Viajávamos juntos! Ríamos muito. Eu admirava a ingenuidade dele, mas nunca consegui me sentir superior. Talvez porque ele fosse muito bonito. Talvez porque isso não seja do meu feitio, mesmo. Tenho orgulho sim, de mim mesma, mas não suficiente para provar a outras pessoas que sou melhor que elas. Até mostro que sou, mas não humilho ninguém. Bruno, lindo, parecia ator de cinema. Metade do tempo eu passava olhando pra ele, somente. Usava todos os meus perfumes, meus sabonetes, meus cremes, dizia que queria ficar cheiroso como eu. Nossa, como eu sinto o cheiro daquela época. E é um cheiro com frescor de limão e chá verde, energizante. Como uma pérola daquela poderia estar escondida há tanto tempo... tão longe, tão perto.
Não sei em que ponto eu exagerei, ou eu fui evasiva, mas as marcas do passado não foram suficientemente cicatrizadas. Eu não dava a devida atenção que ele me dava, maldita vaidade, não estava preparada para viver outra relação intensa, não na sombra de um relacionamento falido. Quando dei por mim, eu tinha espantado Bruno da minha vida, e do mesmo jeito que ele apareceu, ele se foi.

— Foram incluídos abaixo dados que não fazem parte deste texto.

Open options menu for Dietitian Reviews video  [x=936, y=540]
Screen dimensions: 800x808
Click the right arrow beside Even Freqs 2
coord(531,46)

Bruno foi internado na sexta-feira, dia 27/11, com uma bactéria no pulmão, e de lá do hospital não saiu mais. Morreu no domingo, tendo sido diagnosticado edema pulmonar (os pulmões enchem de água devido a inflamações, e é um quadro gravíssimo). Sempre tive vergonha de assumir que a culpa foi minha de não termos continuado a nossa historinha, e pode parecer ridículo da minha parte contar agora toda ela em tom de crônica, mas não me resta mais nada a fazer. Senti uma saudade cruel daqueles tempos, onde a pouca idade não influenciava e nada a minha liberdade, o contrário do que acontece agora. Senti saudade dele. Vejo as brigas pelo meu sabonete líquido, que era caro, e que pra ele era só um sabão cheiroso, e sinto cheiro de um vazio que eu não me permiti a preencher, mesmo tendo tido a oportunidade de viver tantas coisas interessantes, e conhecido pessoas marcantes. Hoje eu não tenho mais a oportunidade de rir com ele do nosso "tiro no pé", pois ainda éramos amigos e guardávamos o mesmo respeito um pelo outro, além de ainda um quê de afeto, um quê que só percebemos a dimensão quando perdemos a pessoa - enquanto matéria - pra valer. Hoje Bruninho, para mim, é mais que eu pensava. É mais que um punhado de fotos guardadas numa gaveta, testemunhas de um maravilhoso fim de semana numa casa banhada de sol. Bruninho é a lembrança de que eu ainda mereço e devo ser muito feliz. É uma vontade louca de sentir o passado, de buscar o que me encha. E tenho muito o que agradecer a ele por isso, por ter tentado me mostrar o quão maravilhosa sou, independente do nosso comportamento enquanto casalzinho. Hoje eu consigo perceber.
Que Deus o tenha num lugar bastante especial agora. Dentro de mim, o dele já está guardado.
Muitas saudades.









*Embora o combinado seja "apenas" uma postagem por semana, em virtude desse fato extraordinário e de suma importância na minha vida, dessa vez foram duas postagens. Complementares, ainda que não.